#### [STATED EXERCISE A]
Retype the Giants and Padres post, everything from "Which brings me" down to "PLAY THE PADRES.", with no alterations.
#### [STATED EXERCISE B]
Extend the post about the Giants and the Padres, picking up after its final sentence.

#### [PASSAGE]

I Blame Grant
Back in days of yore, when the Giants routinely played baseball in October (and not because of scheduling quirks or World Baseballs Classic), references were routinely made to the "Baseball Gods" and how critical it was for us fans not to piss them off. The Gods demanded that we never assume any game is won, no matter how much we lead by; that we never look ahead to future matchups until the current game is complete; and most of all, that we never divert our full attention from the contest at hand. (We all know how Dodger fans, being godless cretins, blithely ignore this rule like few others.) Though most Giants fans note that it was Dusty Baker's decision to hand Russ Ortiz the game ball that led the Gods to flatten Angel Stadium with a meteor, many of those who got too comfortable with the Giants' 5-0 lead and didn't stay focused on the game still blame themselves for the asteroid's descent. And they aren't wrong.
Which brings me to today, and the travesty we all just witnessed. In his series preview 3 days ago, Grant wrote the following:
I’M FREAKING TIRED OF WATCHING THE GIANTS PLAY THE PADRES.
The Padres? Meh. Pure, unadulterated, brown and navy blue meh. The park? Meh. The roster? Meh. And I’m not talking about quality, either. It’s just hard to form an opinion on a bland, functional masterpiece of bland functionality like Petco Park. It’s not hideous, it’s not magnificent, it’s just zdzzzzzzz.
I’ll watch. But only because "Antique Roadshow" reruns aren’t out on DVD yet with director’s commentary.
There's no question the Padres are the Law & Order/Final Fantasy XIII/James Taylor of baseball teams. Whether they're good or awful, whether we win or lose, games against them (excepting no-hitters) are invariably tedious, uninspired affairs. Assholes who say things like "baseball is boring, why would you want to watch a bunch of fat guys run 90 feet and then stand around for ten minutes?" tend to base their retarded opinions on the one baseball game they've ever seen in person, which invariably involves the San Diego Padres. They are the sporting equivalent of Michael Dukakis. Grant's sentiment here was not wrong in the least.
BUT!
The Padres are good this year. Probably not this good, but unlike say the Nationals or Reds, their winning record is backed up by a positive run differential and normalish BABIPs that don't suggest massive regression from lots of their people (Jon Garland excepted). So it's important that the Giants win as many of these soul-draining matchups as they possibly can.

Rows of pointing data
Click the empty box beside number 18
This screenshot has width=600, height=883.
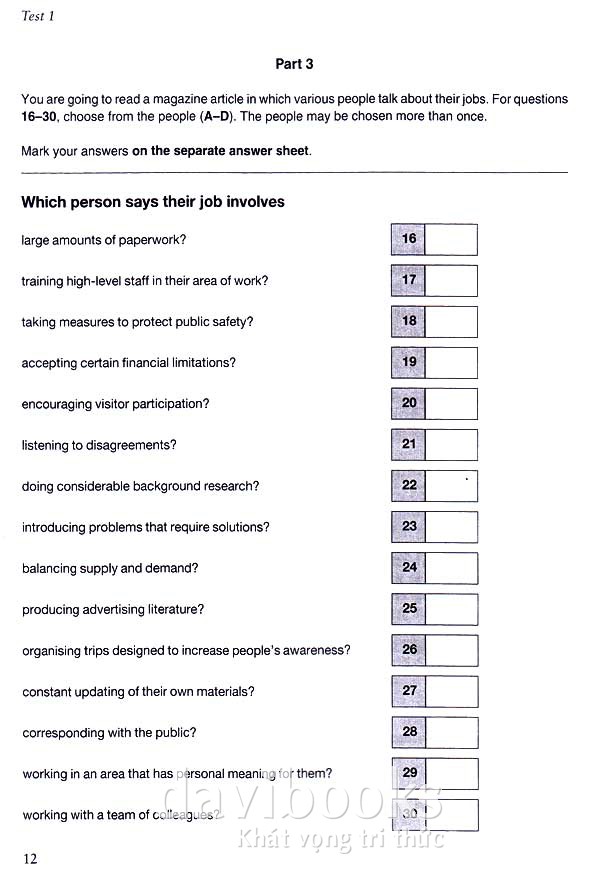pyautogui.click(x=451, y=322)
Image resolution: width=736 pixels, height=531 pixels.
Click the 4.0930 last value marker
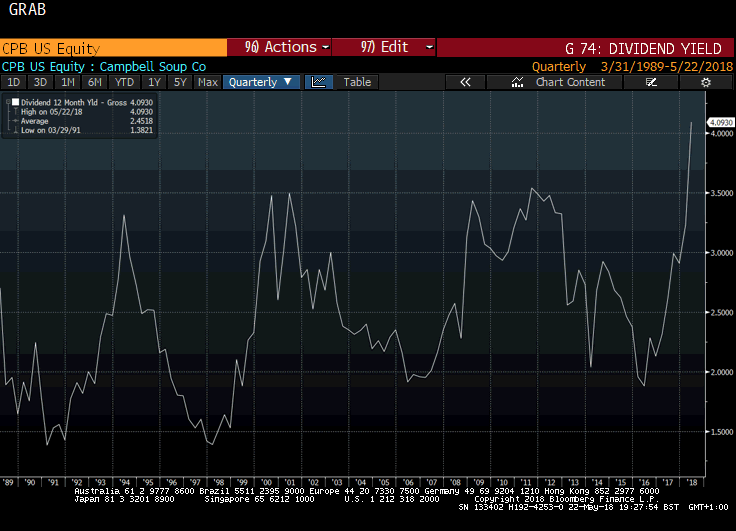tap(720, 122)
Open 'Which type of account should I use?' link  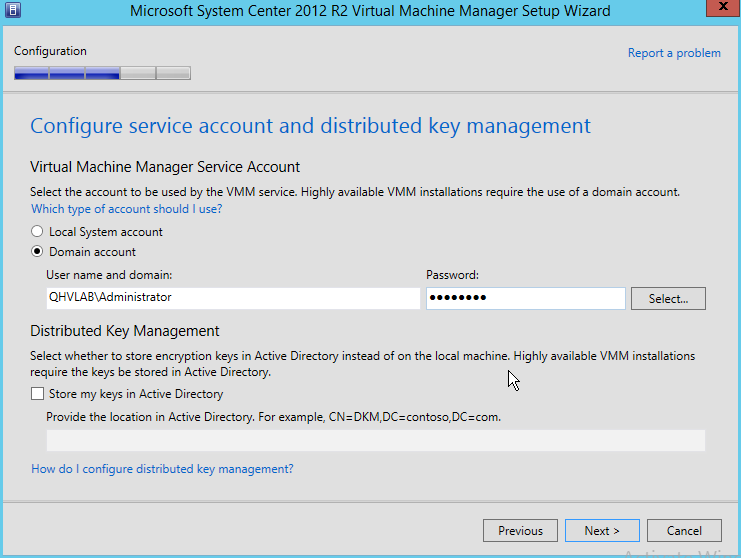(126, 209)
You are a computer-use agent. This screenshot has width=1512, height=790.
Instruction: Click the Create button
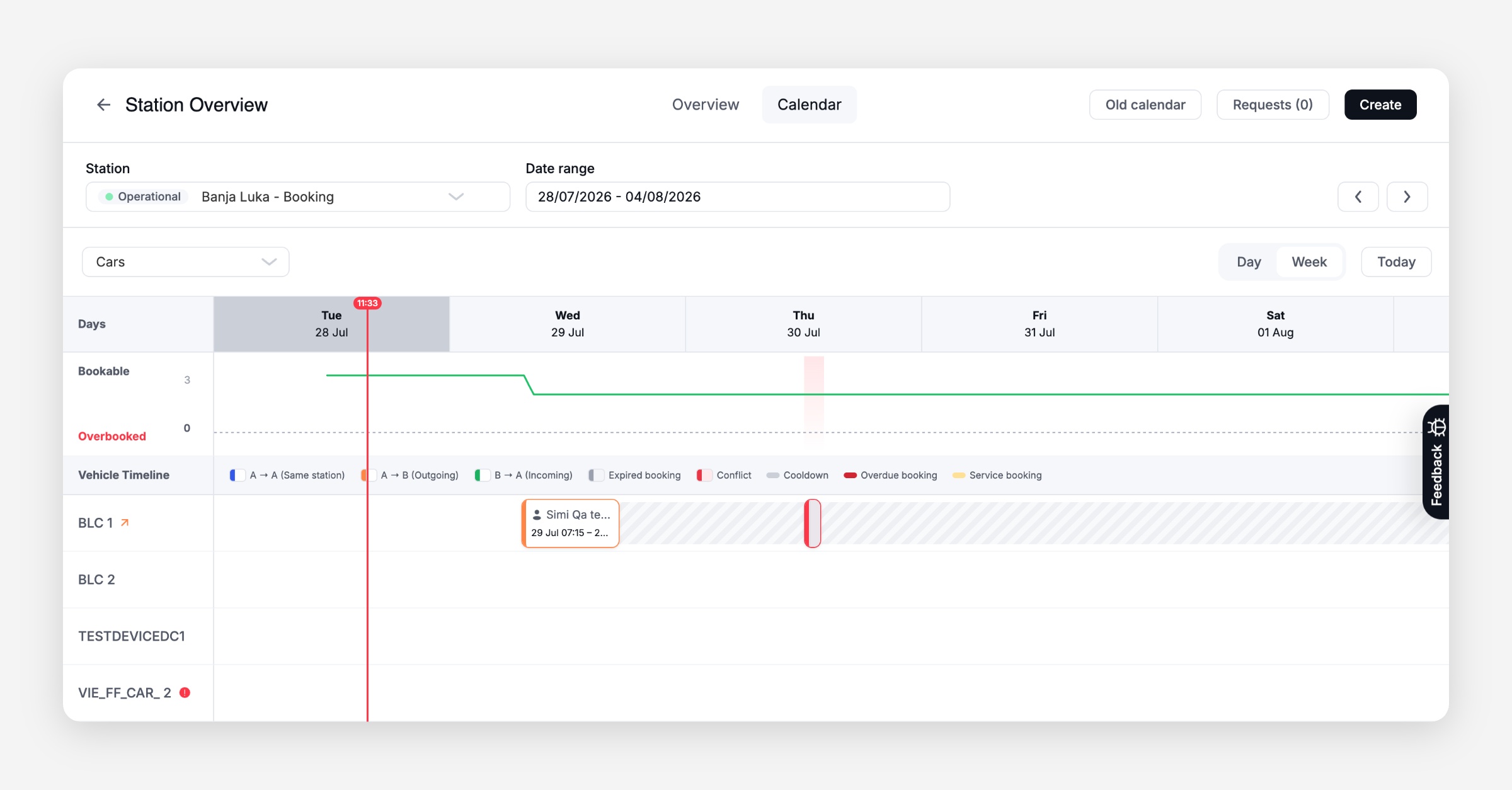(x=1380, y=105)
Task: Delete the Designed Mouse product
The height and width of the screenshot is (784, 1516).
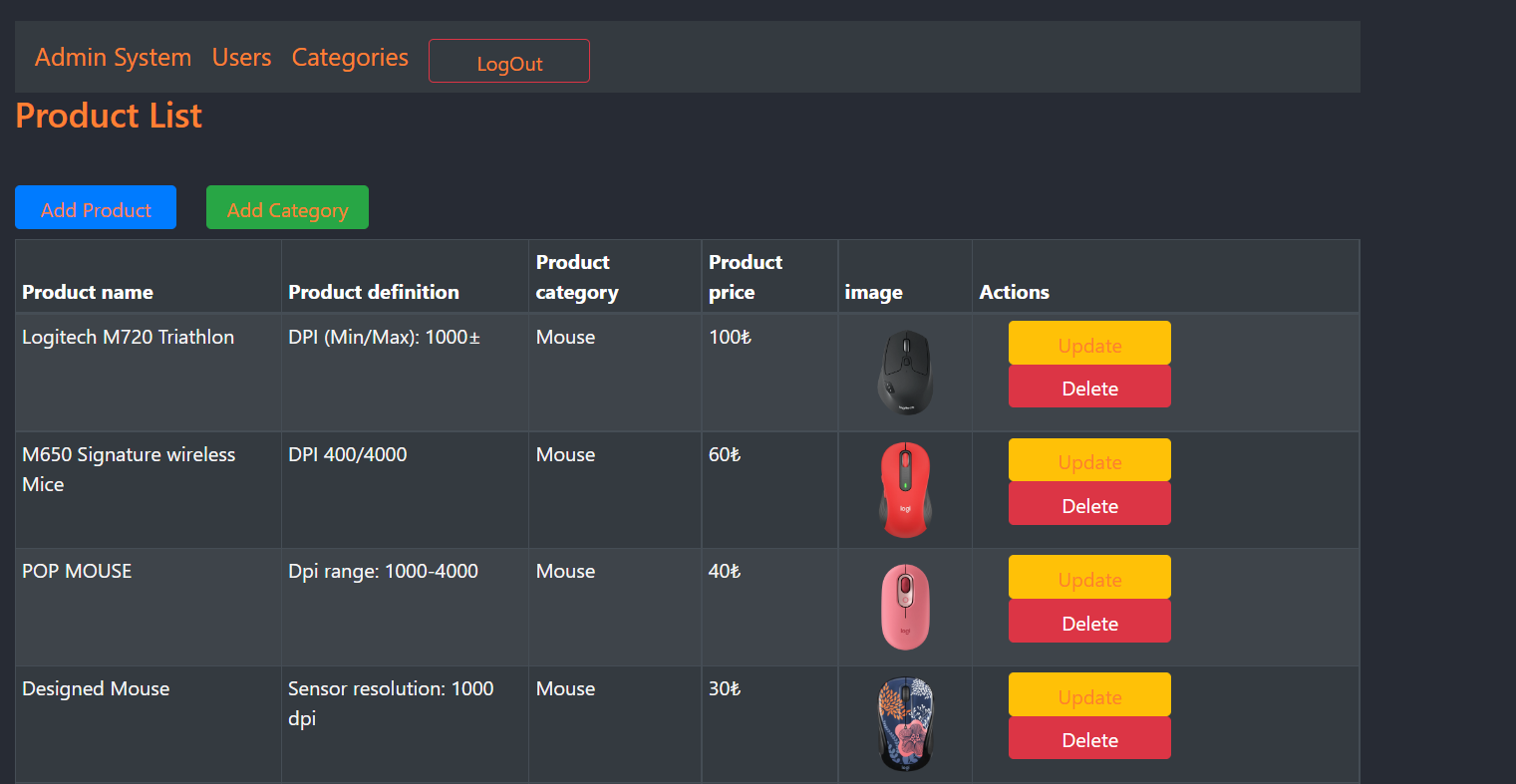Action: coord(1089,739)
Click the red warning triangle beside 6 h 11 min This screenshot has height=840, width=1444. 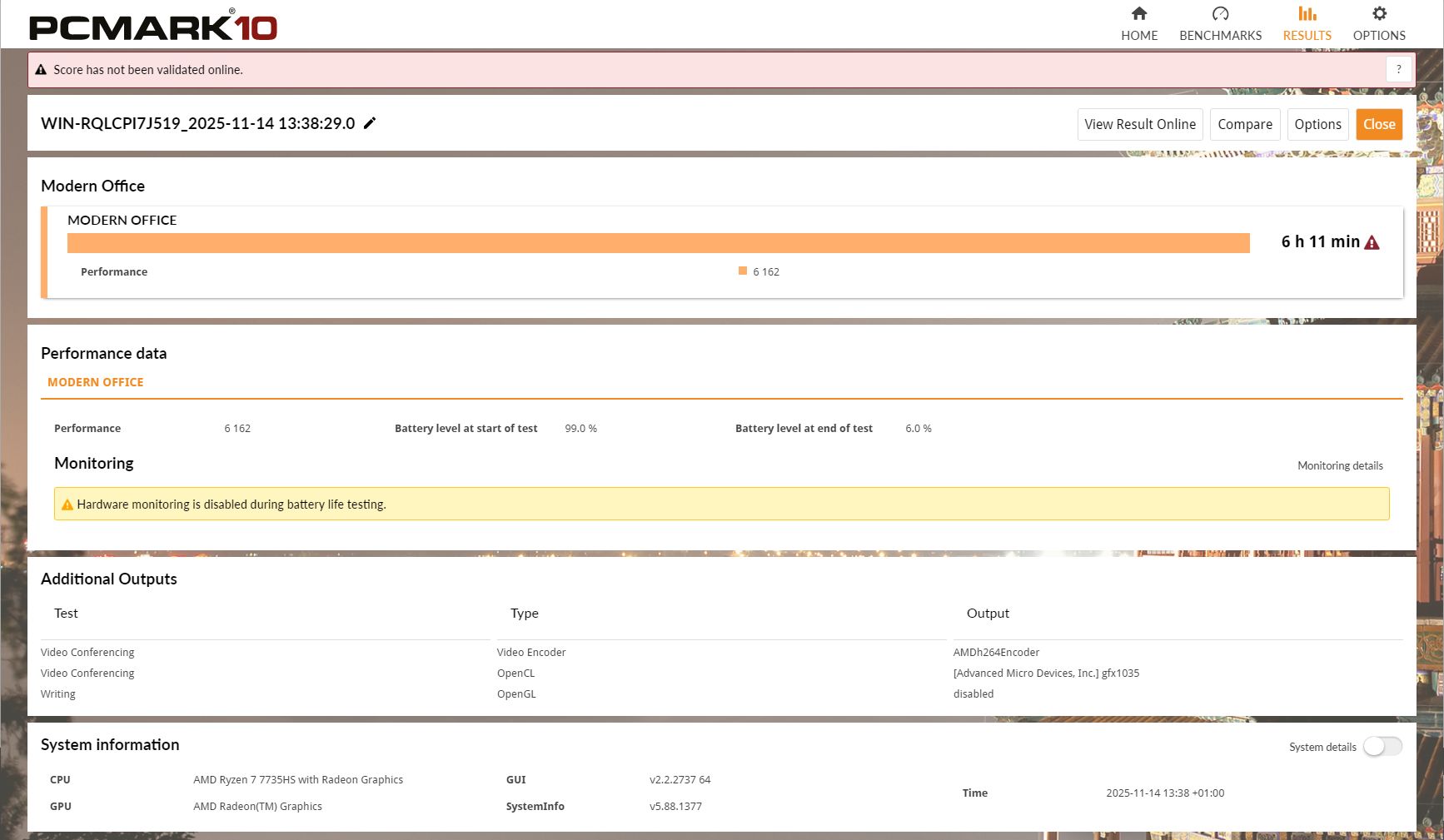click(1372, 242)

#### [ANSWER A]
Which brings me to today, and the travesty we all just witnessed. In his series preview 3 days ago, Grant wrote the following:
I’M FREAKING TIRED OF WATCHING THE GIANTS PLAY THE PADRES.

#### [ANSWER B]
And why does Grant speaking the truth about how watching the Padres is like watching a man's hairline recede in real-time pose a problem? Because in the past few years - since the last time the Giants and their fans were collectively slapped down by the Baseball Gods - this dinky, only about 15% serious website has become the chief place for intelligent* Giants fans to congregate, debate the merits of UZR and optimal lineup construction, and trade recipes/cat pictures/cat recipes. McCovey Chronicles, in other words, is now the grand altar of Giants fandom - which makes Grant the high priest. Whether he likes it or not, whether he knows it or not, his words will be heard and his sentiments divined. And when those words describe the upcoming three games as boring, tedious affairs which merit half-hearted, dispassionate attention at best... well, that's what the Gods will provide. The three most boring, tedious games the Giants have played since the Joel Youngblood era.
Thanks, Grant!
Look, it's a long season. Not every game is interesting or exciting. Baseball is worth loving precisely because valleys like this one make the peaks seem that much higher. But for Mays' sake, Grant, don't ever let them hear you say anything like that again. Make a few Nate Colbert jokes or something, I don't care. But I don't think any of us can take another series like this one.
*kinda, anyway.
This FanPost is reader-generated, and it does not necessarily reflect the views of McCovey Chronicles. If the author uses filler to achieve the minimum word requirement, a moderator may edit the FanPost for his or her own amusement.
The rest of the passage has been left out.